Poop Pressures

So this happened two weekends ago, but I’m going to share so you can “laugh at my pain,” as Kevin Hart says. So yeah, Bubs and I were in Santana Row for the Container Store (elfa shelving). Because I slept in late, we ended up not getting there until lunch time. I was feeling hungry, so fine, let’s eat at our old standby Pasta Pomodoro. I got my usual: gorgonzola ravioli. Delish. Even though we had never dined at this particular location, we have certainly eaten at many PP, and they are consistently good. Well not. this. time.

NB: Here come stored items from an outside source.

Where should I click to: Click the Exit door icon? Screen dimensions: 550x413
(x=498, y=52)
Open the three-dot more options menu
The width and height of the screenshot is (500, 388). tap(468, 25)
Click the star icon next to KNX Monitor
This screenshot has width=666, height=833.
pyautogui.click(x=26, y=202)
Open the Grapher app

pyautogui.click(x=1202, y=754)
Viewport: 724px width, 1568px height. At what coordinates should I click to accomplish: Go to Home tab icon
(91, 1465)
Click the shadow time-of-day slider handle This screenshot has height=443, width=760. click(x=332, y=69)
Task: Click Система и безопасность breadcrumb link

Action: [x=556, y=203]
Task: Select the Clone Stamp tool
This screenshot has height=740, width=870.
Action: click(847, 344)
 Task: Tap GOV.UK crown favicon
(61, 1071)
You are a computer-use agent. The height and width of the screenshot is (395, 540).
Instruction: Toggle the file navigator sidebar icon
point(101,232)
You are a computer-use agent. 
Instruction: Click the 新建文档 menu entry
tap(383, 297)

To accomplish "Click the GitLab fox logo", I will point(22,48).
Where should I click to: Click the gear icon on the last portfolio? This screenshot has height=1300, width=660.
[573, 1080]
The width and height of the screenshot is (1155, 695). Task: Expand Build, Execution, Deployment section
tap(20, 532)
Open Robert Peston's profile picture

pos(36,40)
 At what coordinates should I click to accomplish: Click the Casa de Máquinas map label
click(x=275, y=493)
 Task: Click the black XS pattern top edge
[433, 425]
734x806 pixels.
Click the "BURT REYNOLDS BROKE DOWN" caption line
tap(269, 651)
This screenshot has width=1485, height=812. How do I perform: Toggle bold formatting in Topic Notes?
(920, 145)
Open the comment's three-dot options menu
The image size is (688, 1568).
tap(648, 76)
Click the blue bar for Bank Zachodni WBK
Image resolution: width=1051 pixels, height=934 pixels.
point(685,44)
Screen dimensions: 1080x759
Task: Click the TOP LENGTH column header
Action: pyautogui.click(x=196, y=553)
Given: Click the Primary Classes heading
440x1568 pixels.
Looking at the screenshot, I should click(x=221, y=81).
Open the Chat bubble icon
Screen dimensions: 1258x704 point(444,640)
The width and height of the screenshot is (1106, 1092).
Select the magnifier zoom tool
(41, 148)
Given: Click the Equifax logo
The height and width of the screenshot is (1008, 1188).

I mean, the meal tasted awesome going down, but after our stint with the closet expert, as soon as we got out of TCS, the shits came on fast and strong. I went to the closest coffee shop bathroom, and I swear to god, it was occupied FORever. Minutes went ticking by as my bowels tore themselves apart. Finally, we decided to head home and of course, we hit every goddamn fucking red light possible. In the car, which John already drives all herky jerky, I started sweating, so we blasted the AC. Then, I was freezing, then hot again then cold. Repeat. Holy fuck. We just barely made it home, and then my body was exhausted as hell from trying to keep that shit (literally) under control for 20 minutes. Jesus Christ. What a close call!